La tension était palpable samedi à Ferguson, dans le centre des États-Unis, avant la décision d'un grand jury sur l'opportunité de juger un policier blanc ayant tué un adolescent noir cet été, qui était attendue avant la fin du mois de novembre.

Le président Barack Obama a demandé vendredi aux habitants de «manifester pacifiquement».

Le gouverneur du Missouri a décrété lundi l'état d'urgence et activé la Garde nationale, et le FBI a renforcé ses équipes sur place avec une centaine d'agents supplémentaires.

Avec un objectif: éviter que les manifestations ne dégénèrent en émeutes comme ce plusieurs fois le cas en août après la mort de Michael Brown, 18 ans, tué en plein jour d'au moins six balles par Darren Wilson, 28 ans, alors qu'il n'était pas armé.

Le père du jeune homme, Michael Brown Sr, a distribué samedi matin plus de 60 dindes - dégustées traditionnellement pour Thanksgiving, jeudi prochain -et des boîtes de conserve dans le quartier où son fils a été tué le 9 août, pour tenter d'apaiser les tensions en amont de la décision.

Le grand jury n'avait toujours pas achevé ses travaux, et il ne devrait pas se réunir à nouveau avant lundi, selon la chaîne américaine CNN samedi, citant des responsables locaux et fédéraux non identifiés.

«Je voulais m'assurer que tout le monde passe un bon Thanksgiving», a déclaré à l'AFP Michael Brown Sr, vêtu d'un t-shirt à l'effigie de son fils accompagnée de la phrase «parti trop tôt». «C'est douloureux pour tout le monde, en particulier pour cette communauté».

Appels à la retenue 

Vendredi, il avait lancé un appel à la retenue dans un message vidéo sur internet.

«Blesser autrui ou détruire des biens n'est pas la solution», avait-il indiqué. «Peu importe ce que le grand jury va décider, je ne veux pas que la mort de mon fils soit vaine».

La mort du jeune homme avait déclenché plusieurs jours de manifestations parfois jalonnées de violences, sur fond de racisme dans cette bourgade où 67% de la population est noire mais où les édiles et les policiers sont quasiment tous blancs. Un couvre-feu avait même été imposé.

Quelques manifestants ont bravé le froid mordant vendredi soir dans cette ville de 21 000 habitants pour réclamer que Darren Wilson soit poursuivi en justice.

Aux États-Unis, un grand jury se réunit à huis clos pour déterminer s'il y a lieu ou non de poursuivre. Dans le cas présent, il peut inculper le policier qui pourrait par conséquent être jugé, ou décider qu'il n'y a pas lieu de le poursuivre.

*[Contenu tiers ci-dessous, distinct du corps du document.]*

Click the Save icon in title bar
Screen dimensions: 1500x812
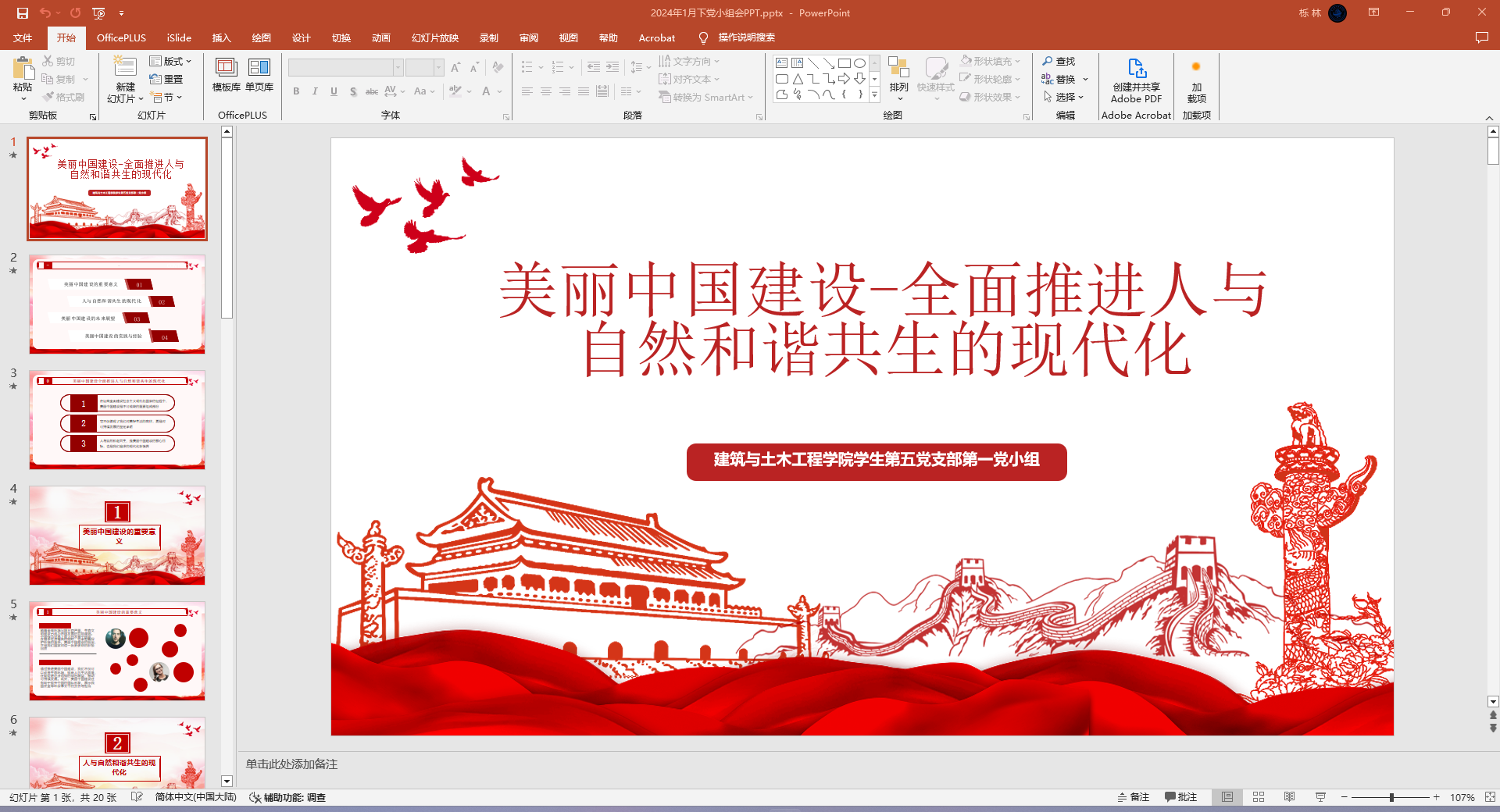(x=23, y=13)
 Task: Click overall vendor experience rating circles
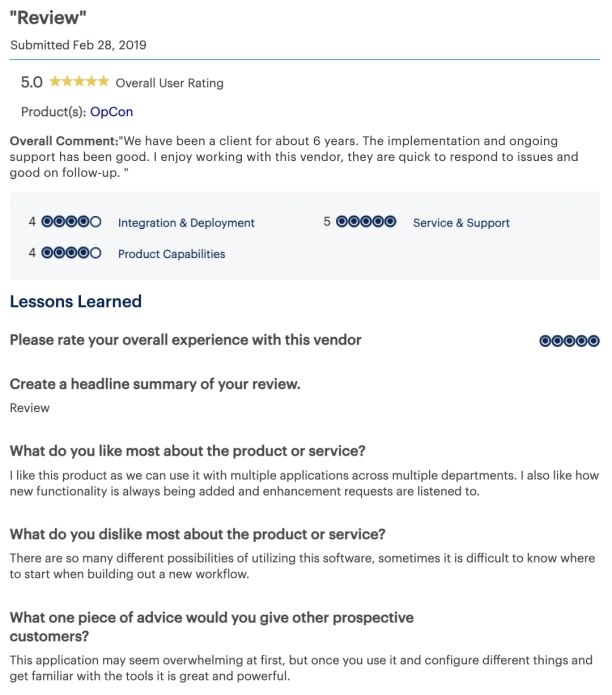coord(569,341)
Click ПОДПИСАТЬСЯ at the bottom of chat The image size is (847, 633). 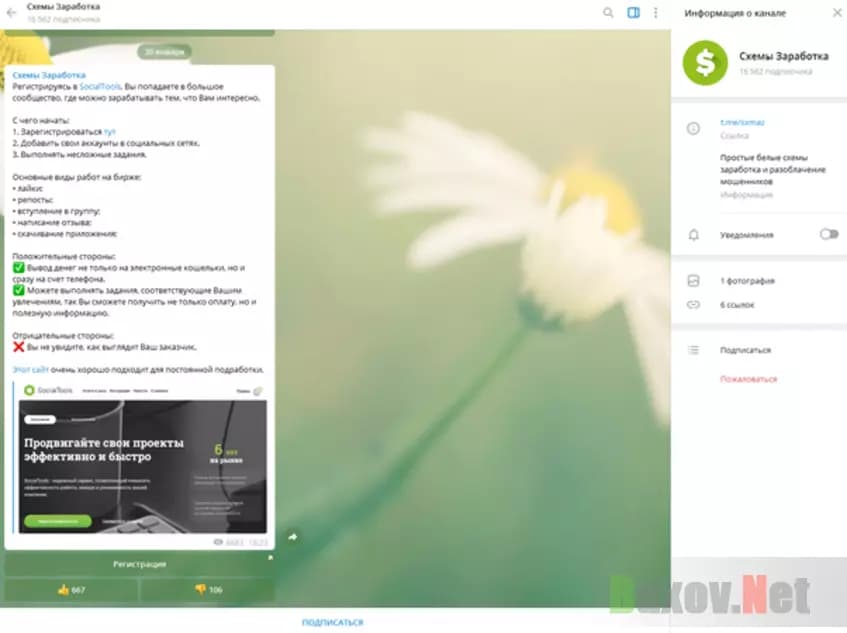(x=332, y=622)
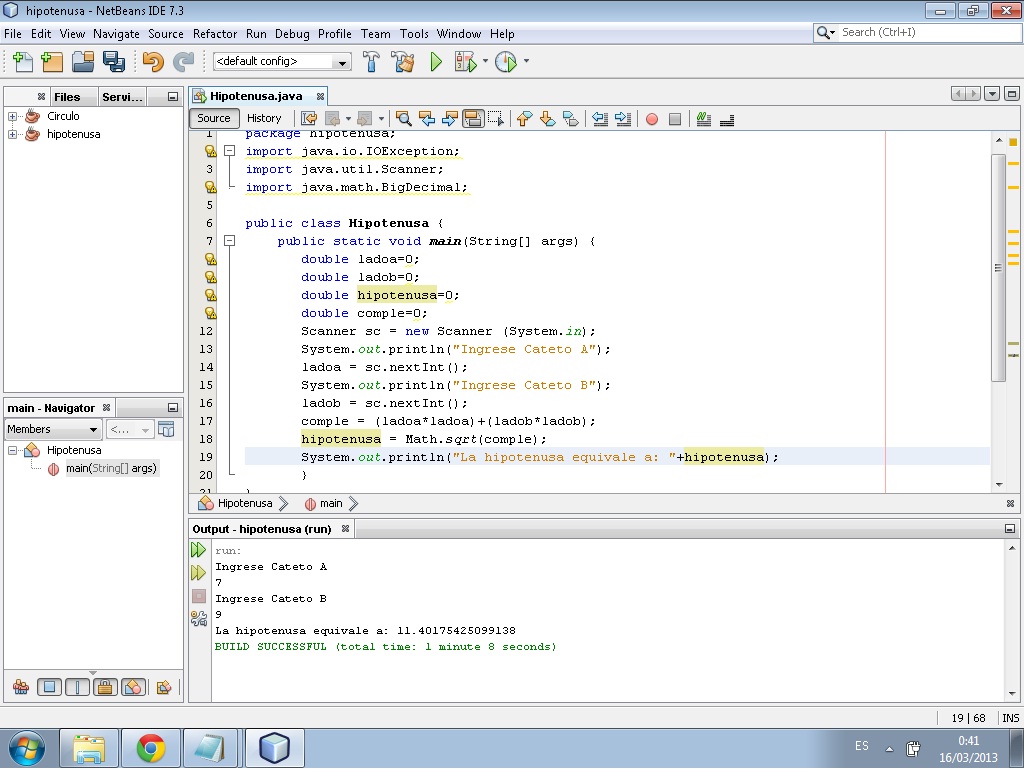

La plupart des manifestants s'attendent à ce que le grand jury décide de ne pas le poursuivre.

Citoyens mécontents 

«Je suis ici pour la justice. Si nous n'obtenons pas justice, la paix sera impossible», a déclaré Ebony, manifestante de 22 ans. «Je veux voir Darren Wilson en prison».

Selon les médias, le policier a déclaré devant le grand jury avoir agi en légitime défense après une empoignade avec Michael Brown. Mais des témoins ont déclaré que le jeune homme avait les mains en l'air lorsqu'il a été tué.

Une vingtaine de minutes avant cette confrontation, il avait été filmé dans une supérette en train de voler une boîte de cigares.

«Ça ne va pas être joli joli s'il n'y a pas de poursuites. Il va y avoir de la violence, je pense», a estimé Jo Ann Davis, une fonctionnaire locale. «Je pense que ça va être pire qu'en août. Parce qu'il y a des cars entiers de gens qui sont venus ici de partout dans le monde juste pour manifester».

Le maire de Saint Louis, Francis Slay, a prévenu: «Si les manifestants ne sont pas violents, la police ne sera pas agressive».

La police locale a été vivement critiquée en août pour ses méthodes et l'utilisation d'équipements paramilitaires.

Aucune date précise n'a été fixée pour la décision du grand jury, mais le bureau du procureur du comté de Saint Louis a indiqué qu'elle interviendrait avant fin novembre.

Par précaution, plusieurs écoles ont décidé de fermer lundi et mardi avant le long week-end de Thanksgiving qui devait initialement commencer mercredi.